WHAT THE TASK REQUIRES
Print the records below exactly; all of them are needed.

Stored data:

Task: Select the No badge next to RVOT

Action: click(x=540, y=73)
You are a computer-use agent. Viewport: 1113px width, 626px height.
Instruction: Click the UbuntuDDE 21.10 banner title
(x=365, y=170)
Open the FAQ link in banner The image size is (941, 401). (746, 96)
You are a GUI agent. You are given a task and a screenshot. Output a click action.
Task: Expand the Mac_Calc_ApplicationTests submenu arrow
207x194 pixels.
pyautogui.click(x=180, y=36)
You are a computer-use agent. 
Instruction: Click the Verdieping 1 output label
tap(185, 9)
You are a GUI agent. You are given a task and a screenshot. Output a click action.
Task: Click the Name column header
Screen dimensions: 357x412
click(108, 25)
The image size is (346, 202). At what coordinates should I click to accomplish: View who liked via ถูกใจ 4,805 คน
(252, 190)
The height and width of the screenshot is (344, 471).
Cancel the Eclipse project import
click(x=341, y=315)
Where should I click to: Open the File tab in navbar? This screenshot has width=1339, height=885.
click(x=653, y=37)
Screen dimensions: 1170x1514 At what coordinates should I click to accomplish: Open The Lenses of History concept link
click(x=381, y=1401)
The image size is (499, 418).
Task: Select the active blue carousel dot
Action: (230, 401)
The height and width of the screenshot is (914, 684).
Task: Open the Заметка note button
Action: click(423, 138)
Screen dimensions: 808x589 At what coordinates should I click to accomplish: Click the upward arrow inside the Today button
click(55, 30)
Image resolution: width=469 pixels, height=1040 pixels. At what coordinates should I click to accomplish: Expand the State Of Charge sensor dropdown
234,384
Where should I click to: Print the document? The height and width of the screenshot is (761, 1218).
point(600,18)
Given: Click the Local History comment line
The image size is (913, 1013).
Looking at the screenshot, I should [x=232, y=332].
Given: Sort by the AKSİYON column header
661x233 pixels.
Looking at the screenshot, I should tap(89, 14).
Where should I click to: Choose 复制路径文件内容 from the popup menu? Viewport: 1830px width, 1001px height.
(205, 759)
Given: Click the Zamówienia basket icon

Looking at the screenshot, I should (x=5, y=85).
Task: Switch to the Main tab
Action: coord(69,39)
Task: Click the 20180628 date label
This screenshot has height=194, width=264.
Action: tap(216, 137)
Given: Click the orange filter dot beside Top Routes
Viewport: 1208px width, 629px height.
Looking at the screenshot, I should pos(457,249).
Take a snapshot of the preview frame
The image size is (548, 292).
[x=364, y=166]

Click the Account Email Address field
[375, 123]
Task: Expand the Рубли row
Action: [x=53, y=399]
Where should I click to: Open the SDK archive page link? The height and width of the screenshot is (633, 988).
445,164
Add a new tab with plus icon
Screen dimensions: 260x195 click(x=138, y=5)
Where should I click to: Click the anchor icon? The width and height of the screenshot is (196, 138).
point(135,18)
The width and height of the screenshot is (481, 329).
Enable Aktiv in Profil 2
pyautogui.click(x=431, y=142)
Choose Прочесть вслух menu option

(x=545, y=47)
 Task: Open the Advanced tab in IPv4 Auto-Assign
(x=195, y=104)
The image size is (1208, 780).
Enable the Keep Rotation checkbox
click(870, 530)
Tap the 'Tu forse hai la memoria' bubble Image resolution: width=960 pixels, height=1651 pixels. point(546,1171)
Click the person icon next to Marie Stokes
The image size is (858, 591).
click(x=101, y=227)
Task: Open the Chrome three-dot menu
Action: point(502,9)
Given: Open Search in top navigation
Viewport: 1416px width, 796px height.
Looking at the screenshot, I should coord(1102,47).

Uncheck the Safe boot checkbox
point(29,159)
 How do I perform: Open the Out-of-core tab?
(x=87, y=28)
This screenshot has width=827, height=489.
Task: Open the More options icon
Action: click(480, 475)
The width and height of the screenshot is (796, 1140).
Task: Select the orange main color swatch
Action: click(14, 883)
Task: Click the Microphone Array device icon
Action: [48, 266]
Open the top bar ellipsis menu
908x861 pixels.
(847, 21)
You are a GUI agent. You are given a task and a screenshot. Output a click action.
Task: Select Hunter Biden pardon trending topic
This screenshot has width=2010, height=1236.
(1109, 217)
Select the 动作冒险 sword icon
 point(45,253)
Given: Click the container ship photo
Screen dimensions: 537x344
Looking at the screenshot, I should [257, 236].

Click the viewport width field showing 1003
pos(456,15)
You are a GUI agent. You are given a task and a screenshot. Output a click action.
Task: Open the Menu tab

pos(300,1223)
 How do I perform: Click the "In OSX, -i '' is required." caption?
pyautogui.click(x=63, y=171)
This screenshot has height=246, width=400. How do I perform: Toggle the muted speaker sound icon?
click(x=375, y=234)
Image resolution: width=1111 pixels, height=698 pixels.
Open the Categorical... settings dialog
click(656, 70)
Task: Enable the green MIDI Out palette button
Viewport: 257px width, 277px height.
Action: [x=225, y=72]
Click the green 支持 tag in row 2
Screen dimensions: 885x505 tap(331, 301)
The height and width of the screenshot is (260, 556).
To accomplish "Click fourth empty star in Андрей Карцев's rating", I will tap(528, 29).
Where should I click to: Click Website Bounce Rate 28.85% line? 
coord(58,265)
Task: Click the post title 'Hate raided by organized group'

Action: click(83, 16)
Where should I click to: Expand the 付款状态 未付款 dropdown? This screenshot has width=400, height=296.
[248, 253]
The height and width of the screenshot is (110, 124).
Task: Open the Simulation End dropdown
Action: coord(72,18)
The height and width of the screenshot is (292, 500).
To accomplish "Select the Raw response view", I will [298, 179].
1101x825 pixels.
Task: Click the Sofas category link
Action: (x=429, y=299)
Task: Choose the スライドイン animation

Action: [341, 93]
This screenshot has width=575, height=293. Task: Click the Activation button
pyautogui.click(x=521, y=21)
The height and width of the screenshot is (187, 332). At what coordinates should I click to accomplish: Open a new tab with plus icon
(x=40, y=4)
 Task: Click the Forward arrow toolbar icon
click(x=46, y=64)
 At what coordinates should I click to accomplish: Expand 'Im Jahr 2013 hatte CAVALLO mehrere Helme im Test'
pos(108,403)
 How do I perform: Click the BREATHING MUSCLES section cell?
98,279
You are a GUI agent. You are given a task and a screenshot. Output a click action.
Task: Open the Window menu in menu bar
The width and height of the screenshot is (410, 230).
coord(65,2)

FINISHED EXERCISE
Task: Select the No badge next to RVOT

Action: click(x=540, y=73)
You are a computer-use agent. Viewport: 1113px width, 626px height.
Instruction: Click the UbuntuDDE 21.10 banner title
(x=365, y=170)
Open the FAQ link in banner The image size is (941, 401). (746, 96)
You are a GUI agent. You are given a task and a screenshot. Output a click action.
Task: Expand the Mac_Calc_ApplicationTests submenu arrow
207x194 pixels.
pyautogui.click(x=180, y=36)
You are a computer-use agent. 
Instruction: Click the Verdieping 1 output label
tap(185, 9)
You are a GUI agent. You are given a task and a screenshot. Output a click action.
Task: Click the Name column header
Screen dimensions: 357x412
click(108, 25)
The image size is (346, 202). At what coordinates should I click to accomplish: View who liked via ถูกใจ 4,805 คน
(252, 190)
The height and width of the screenshot is (344, 471).
Cancel the Eclipse project import
click(x=341, y=315)
Where should I click to: Open the File tab in navbar? This screenshot has width=1339, height=885.
click(x=653, y=37)
Screen dimensions: 1170x1514 At what coordinates should I click to accomplish: Open The Lenses of History concept link
click(x=381, y=1401)
The image size is (499, 418).
Task: Select the active blue carousel dot
Action: (230, 401)
The height and width of the screenshot is (914, 684).
Task: Open the Заметка note button
Action: click(423, 138)
Screen dimensions: 808x589 At what coordinates should I click to accomplish: Click the upward arrow inside the Today button
click(55, 30)
Image resolution: width=469 pixels, height=1040 pixels. At what coordinates should I click to accomplish: Expand the State Of Charge sensor dropdown
234,384
Where should I click to: Print the document? The height and width of the screenshot is (761, 1218).
point(600,18)
Given: Click the Local History comment line
The image size is (913, 1013).
Looking at the screenshot, I should [x=232, y=332].
Given: Sort by the AKSİYON column header
661x233 pixels.
Looking at the screenshot, I should tap(89, 14).
Where should I click to: Choose 复制路径文件内容 from the popup menu? Viewport: 1830px width, 1001px height.
(205, 759)
Given: Click the Zamówienia basket icon

Looking at the screenshot, I should (x=5, y=85).
Task: Switch to the Main tab
Action: coord(69,39)
Task: Click the 20180628 date label
This screenshot has height=194, width=264.
Action: tap(216, 137)
Given: Click the orange filter dot beside Top Routes
Viewport: 1208px width, 629px height.
Looking at the screenshot, I should pos(457,249).
Take a snapshot of the preview frame
The image size is (548, 292).
[x=364, y=166]

Click the Account Email Address field
[375, 123]
Task: Expand the Рубли row
Action: [x=53, y=399]
Where should I click to: Open the SDK archive page link? The height and width of the screenshot is (633, 988).
445,164
Add a new tab with plus icon
Screen dimensions: 260x195 click(x=138, y=5)
Where should I click to: Click the anchor icon? The width and height of the screenshot is (196, 138).
point(135,18)
The width and height of the screenshot is (481, 329).
Enable Aktiv in Profil 2
pyautogui.click(x=431, y=142)
Choose Прочесть вслух menu option

(x=545, y=47)
 Task: Open the Advanced tab in IPv4 Auto-Assign
(x=195, y=104)
The image size is (1208, 780).
Enable the Keep Rotation checkbox
click(870, 530)
Tap the 'Tu forse hai la memoria' bubble Image resolution: width=960 pixels, height=1651 pixels. point(546,1171)
Click the person icon next to Marie Stokes
The image size is (858, 591).
click(x=101, y=227)
Task: Open the Chrome three-dot menu
Action: point(502,9)
Given: Open Search in top navigation
Viewport: 1416px width, 796px height.
Looking at the screenshot, I should coord(1102,47).

Uncheck the Safe boot checkbox
point(29,159)
 How do I perform: Open the Out-of-core tab?
(x=87, y=28)
This screenshot has width=827, height=489.
Task: Open the More options icon
Action: click(480, 475)
The width and height of the screenshot is (796, 1140).
Task: Select the orange main color swatch
Action: click(14, 883)
Task: Click the Microphone Array device icon
Action: [48, 266]
Open the top bar ellipsis menu
908x861 pixels.
(847, 21)
You are a GUI agent. You are given a task and a screenshot. Output a click action.
Task: Select Hunter Biden pardon trending topic
This screenshot has width=2010, height=1236.
(1109, 217)
Select the 动作冒险 sword icon
 point(45,253)
Given: Click the container ship photo
Screen dimensions: 537x344
Looking at the screenshot, I should [257, 236].

Click the viewport width field showing 1003
pos(456,15)
You are a GUI agent. You are given a task and a screenshot. Output a click action.
Task: Open the Menu tab

pos(300,1223)
 How do I perform: Click the "In OSX, -i '' is required." caption?
pyautogui.click(x=63, y=171)
This screenshot has height=246, width=400. How do I perform: Toggle the muted speaker sound icon?
click(x=375, y=234)
Image resolution: width=1111 pixels, height=698 pixels.
Open the Categorical... settings dialog
click(656, 70)
Task: Enable the green MIDI Out palette button
Viewport: 257px width, 277px height.
Action: [x=225, y=72]
Click the green 支持 tag in row 2
Screen dimensions: 885x505 tap(331, 301)
The height and width of the screenshot is (260, 556).
To accomplish "Click fourth empty star in Андрей Карцев's rating", I will tap(528, 29).
Where should I click to: Click Website Bounce Rate 28.85% line? 
coord(58,265)
Task: Click the post title 'Hate raided by organized group'

Action: click(83, 16)
Where should I click to: Expand the 付款状态 未付款 dropdown? This screenshot has width=400, height=296.
[248, 253]
The height and width of the screenshot is (110, 124).
Task: Open the Simulation End dropdown
Action: coord(72,18)
The height and width of the screenshot is (292, 500).
To accomplish "Select the Raw response view", I will [298, 179].
1101x825 pixels.
Task: Click the Sofas category link
Action: (x=429, y=299)
Task: Choose the スライドイン animation

Action: [341, 93]
This screenshot has width=575, height=293. Task: Click the Activation button
pyautogui.click(x=521, y=21)
The height and width of the screenshot is (187, 332). At what coordinates should I click to accomplish: Open a new tab with plus icon
(x=40, y=4)
 Task: Click the Forward arrow toolbar icon
click(x=46, y=64)
 At what coordinates should I click to accomplish: Expand 'Im Jahr 2013 hatte CAVALLO mehrere Helme im Test'
pos(108,403)
 How do I perform: Click the BREATHING MUSCLES section cell?
98,279
You are a GUI agent. You are given a task and a screenshot. Output a click action.
Task: Open the Window menu in menu bar
The width and height of the screenshot is (410, 230).
coord(65,2)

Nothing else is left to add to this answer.